Voici venu le traditionnel moment des cadeaux de fin d’année, prétexte à un coup d’œil aux livres publiés récemment. A commencer par trois ouvrages «lourds», de qualité.
«Le Dictionnaire fanatique du Trident» (Editions Semperfi) est celui d’un acteur-auteur, Paul Gauge, ingénieur d’essais entré à la SNCASO en mars 1953. Au tout début d’une carrière riche en rebondissements, et qui le mena finalement au lanceur spatial Ariane, un avion d’exception, l’intercepteur Trident.
Cet avion, dû à un bureau d’études talentueux dirigé par Lucien Servanty, était tellement beau, d’un point de vue aérodynamique, qu’il n’a pas vieilli et que sa silhouette enrichit actuellement les publicités sur papier glacé d’un fabricant suisse de montres de haut de gamme.
Paul Gauge a retracé minutieusement le développement de cet impressionnant SO 9050 Trident à propulsion mixte, turboréacteurs et moteur-fusée, qui effectua son premier vol en 1953 aux mains de Jacques Guignard. Ce fort bouquin grand format de près de 300 pages, très précis, vaut aussi pour son excellente iconographie, une plongée dans les riches années cinquante, formidablement innovantes comme le rappelle constamment André Turcat.

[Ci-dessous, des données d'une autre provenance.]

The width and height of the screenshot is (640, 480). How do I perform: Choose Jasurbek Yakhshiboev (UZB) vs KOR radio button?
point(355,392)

Les photos sont belles, elles restituent bien des ambiances de piste, d’essais. On y croise des pilotes qui eurent leur heure de gloire mais sont, pour la plupart, injustement oubliés. La mémoire collective tend malheureusement à disparaître. On y retrouve aussi le visage souvent souriant d’hommes qui ont donné leur vie pour l’aviation française renaissante. Ce livre sur le Trident est un peu technique en apparence mais il est aussi émouvant.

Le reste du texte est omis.